It’s finally time to take a long overdue look at the singles from one of k-pop’s legendary performers. Honestly, BoA has released so much music in both Korea and Japan, that this list has been revised several times over. I think everyone’s choices will probably be unique to them, but for me, I’ve found that her best music comes in spurts, with a couple of specific years standing out as her peaks. Her Japanese discography dwarfs her Korean output, but its general quality hasn’t been quite as consistently excellent. But whether you agree or disagree with my ranking, there are dozens more hits to explore after listening to these ten.
10. First Time (2014)
The most recent track on this countdown, and one of BoA’s most anthemic pop melodies. Those filtered background vocals help its chorus come to euphoric life.
9. Only One (2012)
A midtempo dance track that brought BoA’s music into a new era, with its emotive performance and shimmering instrumentation.
8. No. 1 (2002)
One of BoA’s most iconic, enduring tracks, and proof that k-pop could take what was working in the west and transform it into something all its own.
7. Hurricane Venus (2010)
After a string of overseas releases, Hurricane Venus’s triumphant brew of warped vocals and powerful production proved that BoA was here to stay in her native Korea.
6. Copy & Paste (2010)
Copy & Paste’s seesawing synth refrain is one of her most memorable, and it perfectly anchors this attitude-fueled, idiosyncratic electro-dance track.
5. Moto (2005)
A synth-drenched hip-hop dance track that melded retro elements to a loose, funky break beat that allowed her to fully showcase her powerful choreography.
4. Shout It Out (2014)
Though she’s released far more singles in Japan than Korea, few have been as instant and irresistibly fun as Shout It Out. It may have been released later in her career, but she looked and sounded more youthful than ever.
3. The Shadow (2012)
The strongest dance single she’s released in the past decade, and a criminally underrated entry in her discography. Its nearly constant stream of staccato vocal delivery transforms its otherwise steady beat and feels like Korea’s answer to Janet Jackson.
2. Girls On Top (2005)
Produced by the legendary Yoo Young-Jin, Girls On Top best represents the fierce hip-hop side of BoA, and features one of her most commanding vocal performances. Its slinky dance beat allows ample opportunity for her to lace every line with an almost tactile sense of funk.

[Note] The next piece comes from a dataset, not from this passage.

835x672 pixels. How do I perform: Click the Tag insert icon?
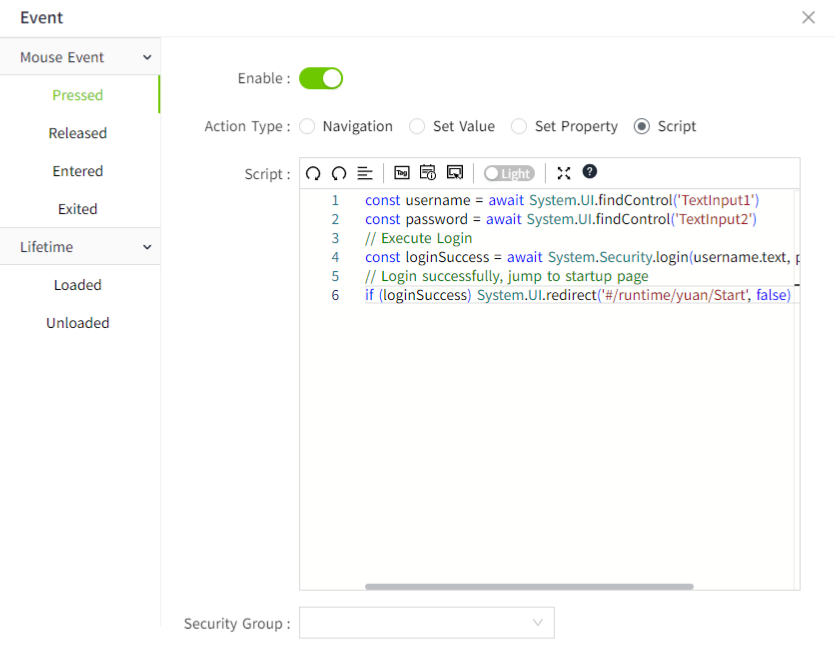[x=402, y=173]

1. Atlantis Princess (2003)
Though there have been more aggressively produced and performed singles in BoA’s career, none matches the emotional and melodic warmth of Atlantis Princess. Its second verse, which incorporates a gorgeous swirl of background vocals and symphonic flourishes, might just be the most resonant moment of her entire career. It’s a total classic, and represents BoA at her most inclusively uplifting.